在分布式系统中,数据一致性是最核心也最复杂的问题。由于网络延迟、节点故障、异步通信等因素,不同节点可能同时持有不一致的数据状态。
1. 一致性的定义
- 强一致性(Strong Consistency) :任意时刻读取到的数据都是最新的。
- 弱一致性(Weak Consistency) :允许短暂不一致,最终会收敛到一致状态。
- 最终一致性(Eventual Consistency) :只保证最终状态一致,不保证实时同步。
2. CAP 定理
在分布式系统中,不可能同时满足三者:
- C(Consistency)一致性
- A(Availability)可用性
- P(Partition Tolerance)分区容错性
现实中必须在 CAP 中做权衡。例如: - CP 系统:Zookeeper、Etcd,牺牲部分可用性。

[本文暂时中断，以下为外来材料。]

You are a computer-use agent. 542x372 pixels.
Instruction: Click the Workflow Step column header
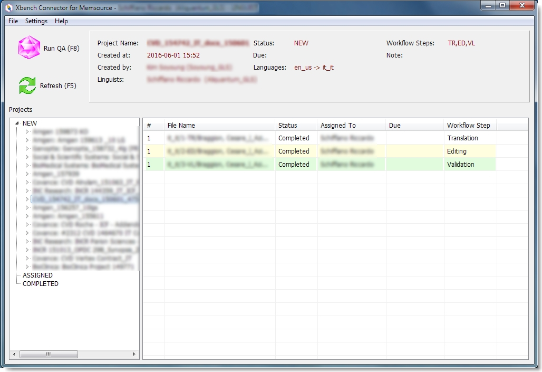tap(468, 126)
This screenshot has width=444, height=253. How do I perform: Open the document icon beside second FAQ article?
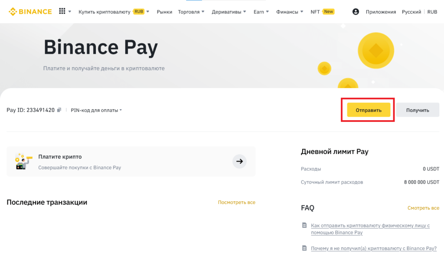(304, 248)
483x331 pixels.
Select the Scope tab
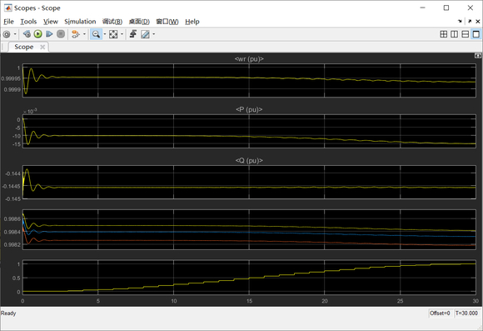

- AP 系统:Cassandra、Eureka,保证可用性但允许延迟一致。
3. 一致性模型
- 线性一致性:操作顺序与真实时间顺序一致。
- 顺序一致性:保证同一客户端的顺序执行。
- 会话一致性:同一会话内保持数据一致。
4. 典型实现方案
- 分布式事务(2PC / 3PC) :强一致,但性能差。
- Paxos / Raft 共识算法:通过投票机制选出领导者,保证日志一致性。
- 基于版本控制的最终一致:通过时间戳或向量时钟解决写冲突。
- 事件溯源(Event Sourcing) :状态由事件日志重放获得,天然具备最终一致性。
5. 实践经验
- 明确业务一致性等级,不必盲目追求强一致。
- 读多写少的场景可以接受最终一致。
- 对外业务必须保持幂等性,防止重复执行。
结论:分布式系统的一致性是权衡的艺术。理解 CAP、BASE 原则后,才能根据业务容忍度做出合理取舍。